* Task to carry out *
Where in the listing does the word "Image" appear? Report each line that holds it.

* Extracted information *

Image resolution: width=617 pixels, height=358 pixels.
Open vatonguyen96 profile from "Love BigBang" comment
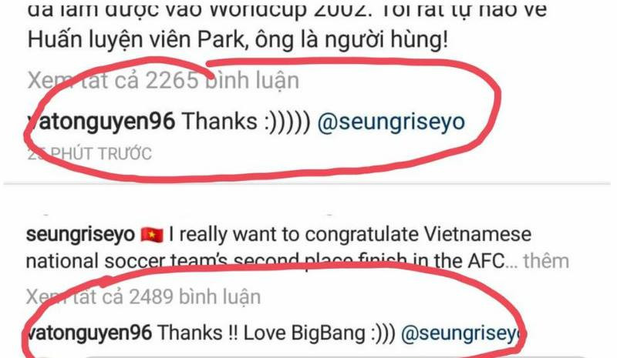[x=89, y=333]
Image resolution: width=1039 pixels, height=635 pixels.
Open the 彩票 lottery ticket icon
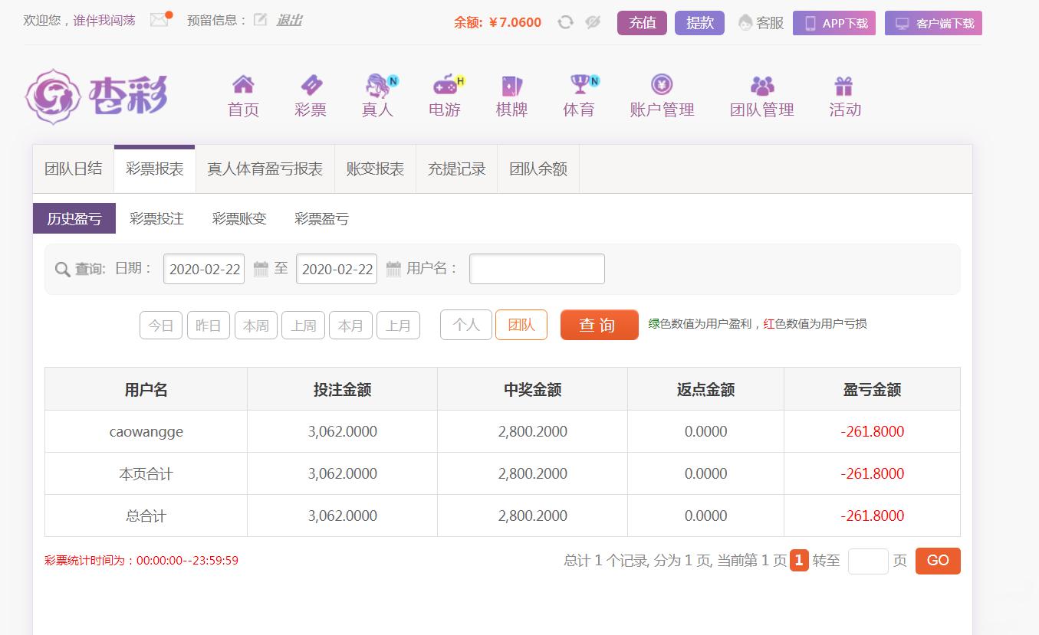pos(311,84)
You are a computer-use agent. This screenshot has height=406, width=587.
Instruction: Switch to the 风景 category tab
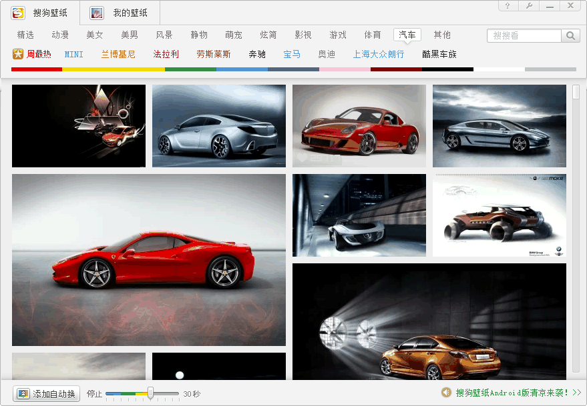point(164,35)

---

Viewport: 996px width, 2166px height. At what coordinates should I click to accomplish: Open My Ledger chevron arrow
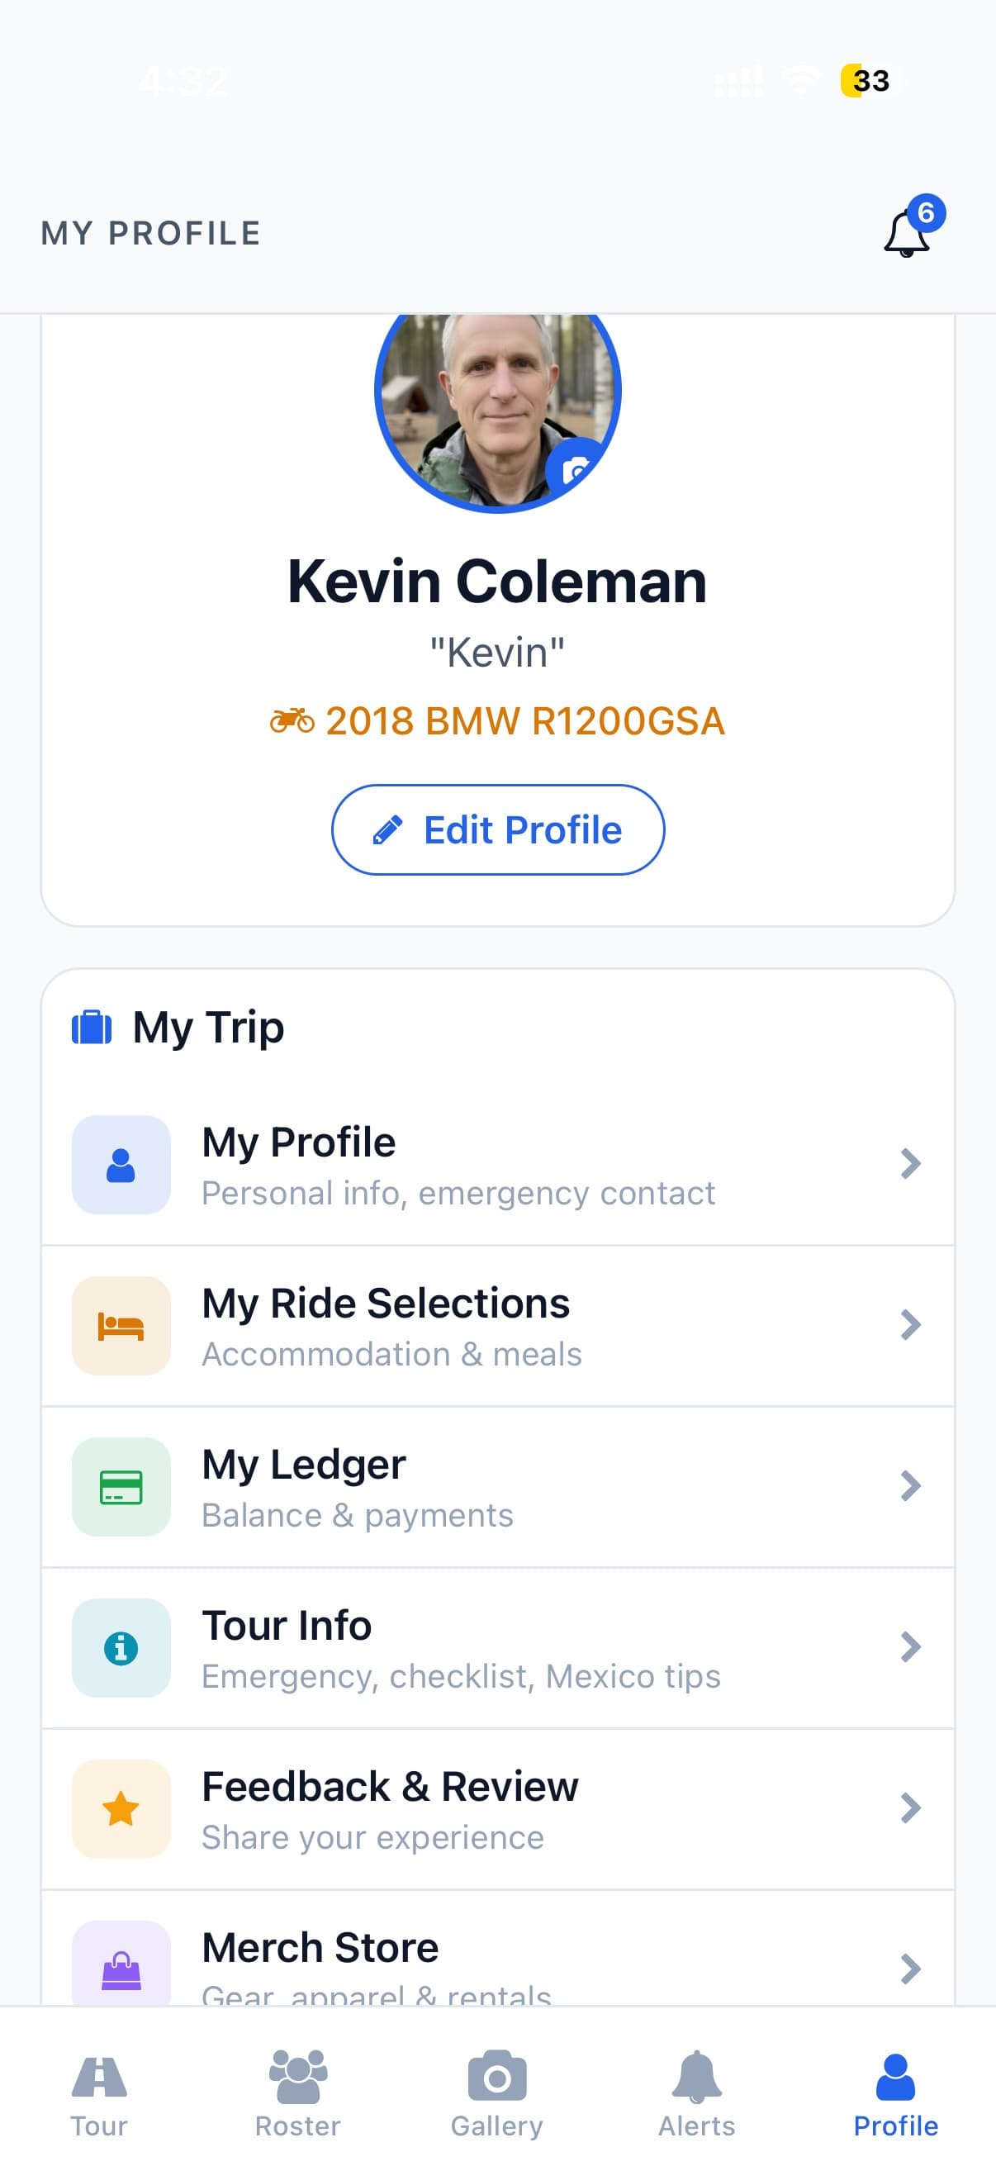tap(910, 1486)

* Exercise response *
Image resolution: width=617 pixels, height=358 pixels.
Image resolution: width=1039 pixels, height=635 pixels.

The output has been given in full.